═════ 正文部分 ═════

使用saiku3.9的过程中遇到了不少坑
saiku自带了两个例子,在查询schema的时候,指标和维度无法展示。通过查看日志文件/home/saiku/software/saiku-server/tomcat/logs/catalina.out发现抛异常如下
java.lang.NoClassDefFoundError: mondrian/olap/LevelType
saiku不支持Impala数据源,如果使用Impala作为数据源,需要我们自己上传Impala相关的驱动,但是在将Impala相关的驱动jar上传到/home/saiku/software/saiku-server/tomcat/webapps/saiku/WEB-INF/lib之后,异常如下
Caused by: java.lang.StackOverflowError
at org.apache.catalina.startup.ContextConfig.populateSCIsForCacheEntry(ContextConfig.java:2269)
at org.apache.catalina.startup.ContextConfig.populateSCIsForCacheEntry(ContextConfig.java:2269)
at org.apache.catalina.startup.ContextConfig.populateSCIsForCacheEntry(ContextConfig.java:2269)
tomcat.util.scan.StandardJarScanFilter.jarsToSkip=\
annotations-api.jar,\
ant-junit*.jar,\
ant-launcher.jar,\
ant.jar,\
...
xmlParserAPIs.jar,\
xom-*.jar,\
bcprov*.jar
使用hive作为数据源时,查询时抛出异常如下
ERROR [SecurityAwareConnectionManager] Error connecting: hive_ds
mondrian.olap.MondrianException: Mondrian Error:Internal error: while quoting identifier
Caused by: java.sql.SQLException: Method not supported
at org.apache.hive.jdbc.HiveDatabaseMetaData.getIdentifierQuoteString
(HiveDatabaseMetaData.java:342)

═════ 数据 ═════

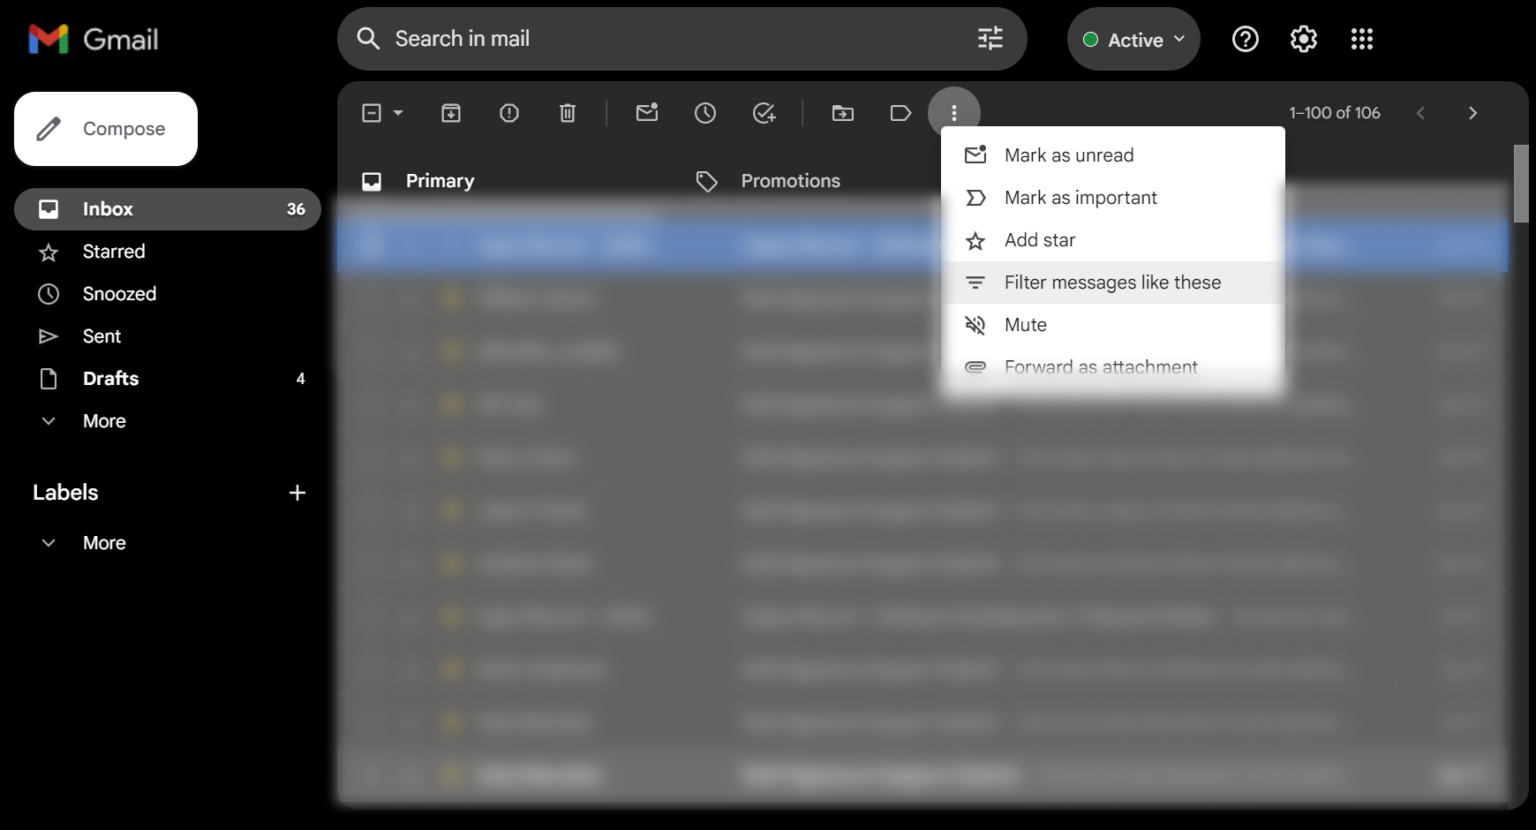Choose Filter messages like these
The image size is (1536, 830).
point(1112,283)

═════

» 练习要求:
A: 把正文中从"xmlParserAPIs.jar,\"一直到"(HiveDatabaseMetaData.java:342)"的全部内容重新写出,其中的"hive_ds"替换为"impala_ds"。
B: 根据正文回答:
(i) 作者使用的 saiku 是哪个版本?
(ii) Impala 相关的驱动 jar 被上传到了哪个目录?
(iii) 以 hive 为数据源查询时,java.sql.SQLException 给出的提示是什么?
C: 列出正文中出现的所有异常或错误类的完整类名。
这些数据与本练习无关。

» 参考答案:
A:
xmlParserAPIs.jar,\
xom-*.jar,\
bcprov*.jar
使用hive作为数据源时,查询时抛出异常如下
ERROR [SecurityAwareConnectionManager] Error connecting: impala_ds
mondrian.olap.MondrianException: Mondrian Error:Internal error: while quoting identifier
Caused by: java.sql.SQLException: Method not supported
at org.apache.hive.jdbc.HiveDatabaseMetaData.getIdentifierQuoteString
(HiveDatabaseMetaData.java:342)

B:
(i) saiku3.9
(ii) /home/saiku/software/saiku-server/tomcat/webapps/saiku/WEB-INF/lib
(iii) Method not supported

C:
java.lang.NoClassDefFoundError
java.lang.StackOverflowError
mondrian.olap.MondrianException
java.sql.SQLException